Entries on target coordinates:
= = = =
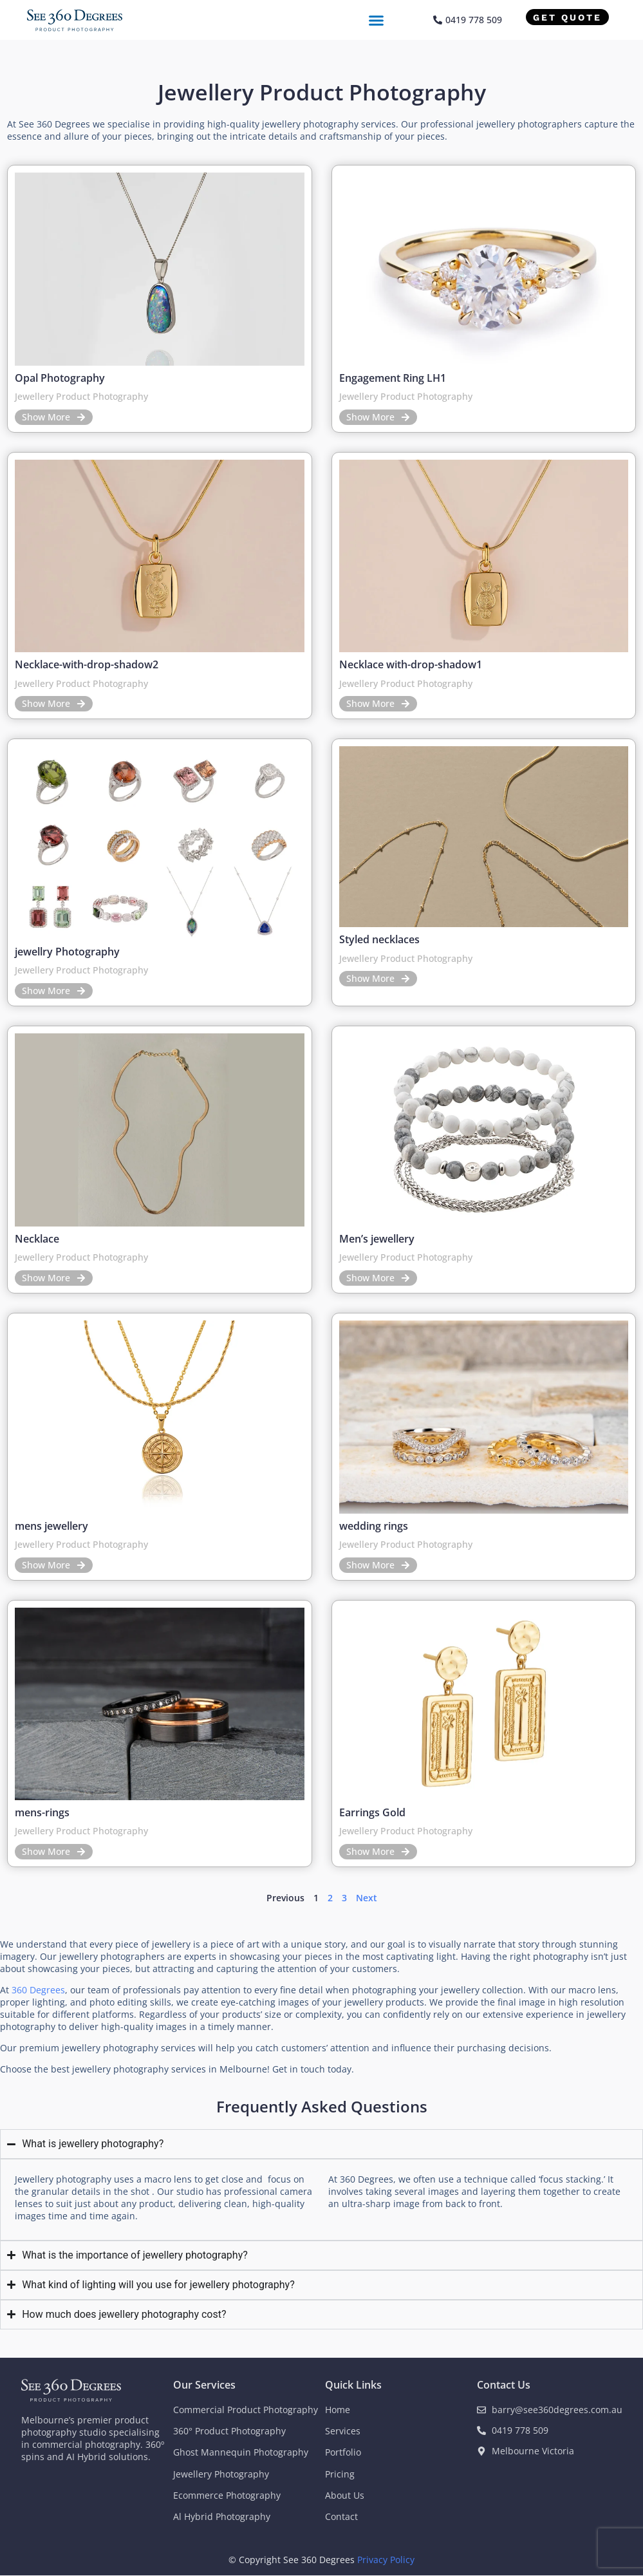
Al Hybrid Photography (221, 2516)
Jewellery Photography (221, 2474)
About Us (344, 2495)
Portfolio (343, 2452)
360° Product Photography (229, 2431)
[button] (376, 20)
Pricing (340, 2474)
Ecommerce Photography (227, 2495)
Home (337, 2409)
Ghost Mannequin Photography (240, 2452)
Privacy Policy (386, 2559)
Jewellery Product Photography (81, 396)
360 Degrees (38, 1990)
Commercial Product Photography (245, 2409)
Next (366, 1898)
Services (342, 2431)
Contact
= = = =
Copy out every item above word for word, omitting any pictures.

Al Hybrid Photography (221, 2516)
Jewellery Photography (221, 2474)
About Us (344, 2495)
Portfolio (343, 2452)
360° Product Photography (229, 2431)
[button] (376, 20)
Pricing (340, 2474)
Ecommerce Photography (227, 2495)
Home (337, 2409)
Ghost Mannequin Photography (240, 2452)
Privacy Policy (386, 2559)
Jewellery Product Photography (81, 396)
360 Degrees (38, 1990)
Commercial Product Photography (245, 2409)
Next (366, 1898)
Services (342, 2431)
Contact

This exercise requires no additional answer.